Stored data entries
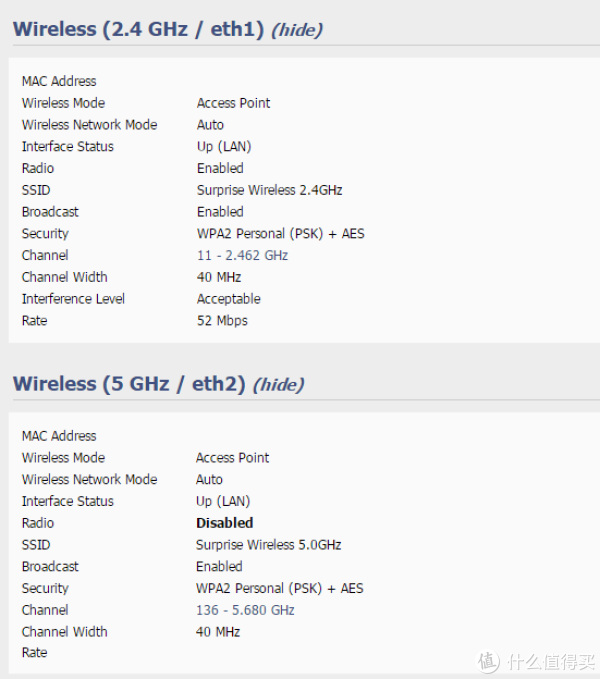Hide the Wireless 2.4 GHz eth1 section
The width and height of the screenshot is (600, 679).
click(x=297, y=30)
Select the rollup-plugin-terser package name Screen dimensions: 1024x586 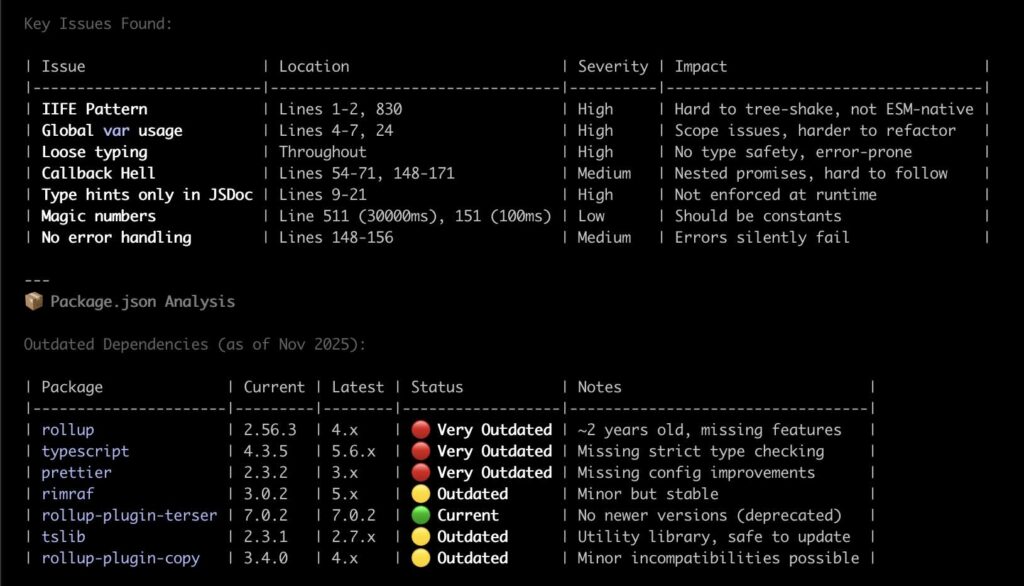129,515
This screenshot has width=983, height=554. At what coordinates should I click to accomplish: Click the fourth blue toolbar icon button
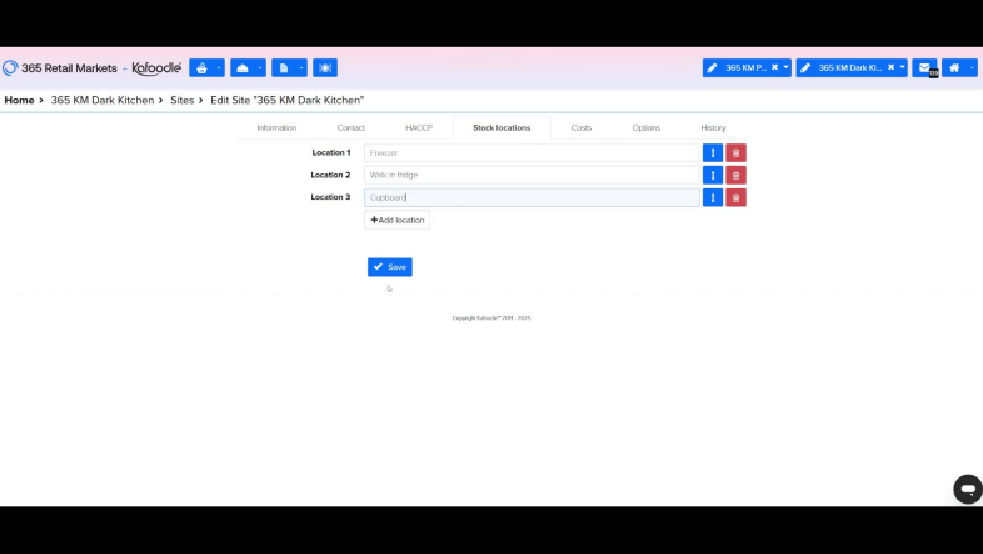point(325,68)
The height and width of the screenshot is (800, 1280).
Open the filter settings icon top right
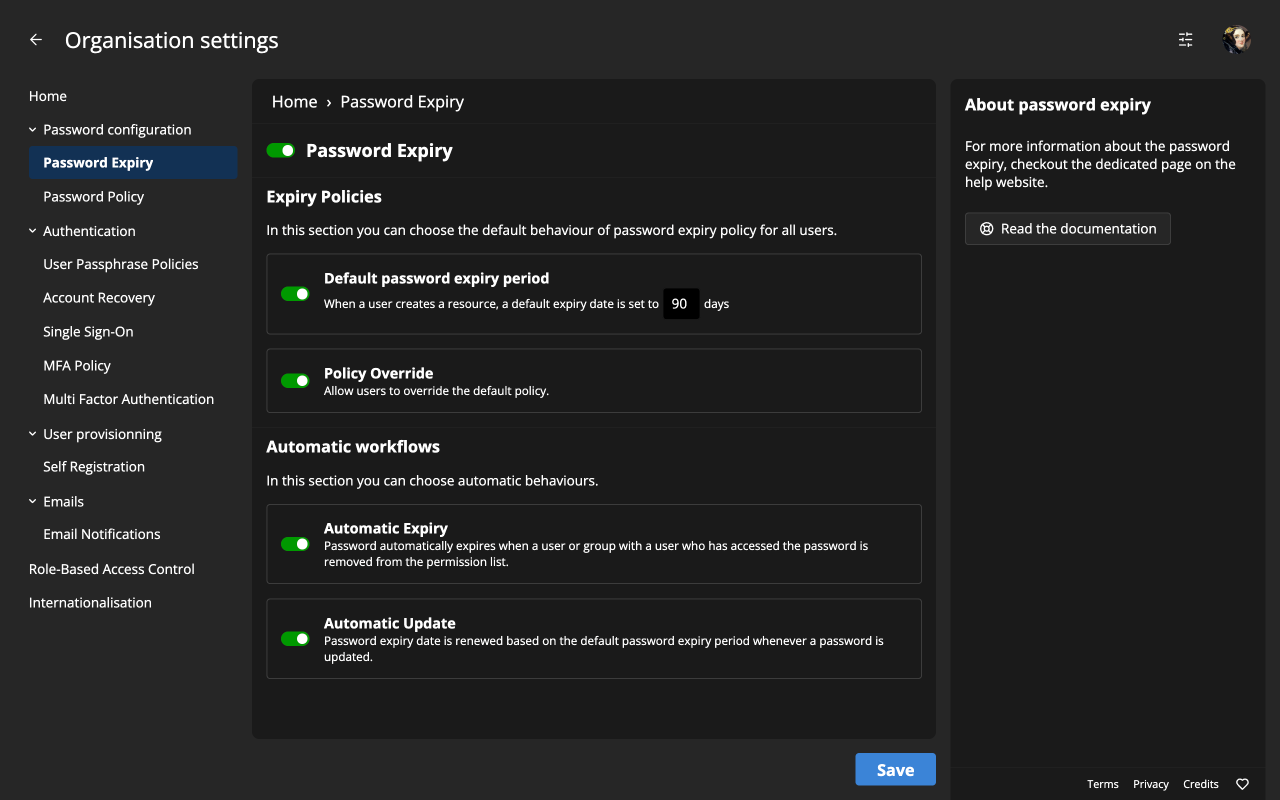tap(1185, 39)
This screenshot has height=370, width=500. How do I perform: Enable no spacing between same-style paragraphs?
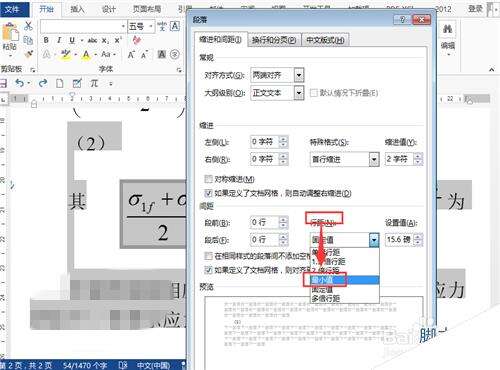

_What this task involves:_ What is needed is an exact restatement of the lines from the line with "Open the filter settings icon top right" through the final line of the data, pictures excluded.

_Response:_
Open the filter settings icon top right
tap(1185, 39)
This screenshot has height=370, width=500. How do I perform: Enable no spacing between same-style paragraphs?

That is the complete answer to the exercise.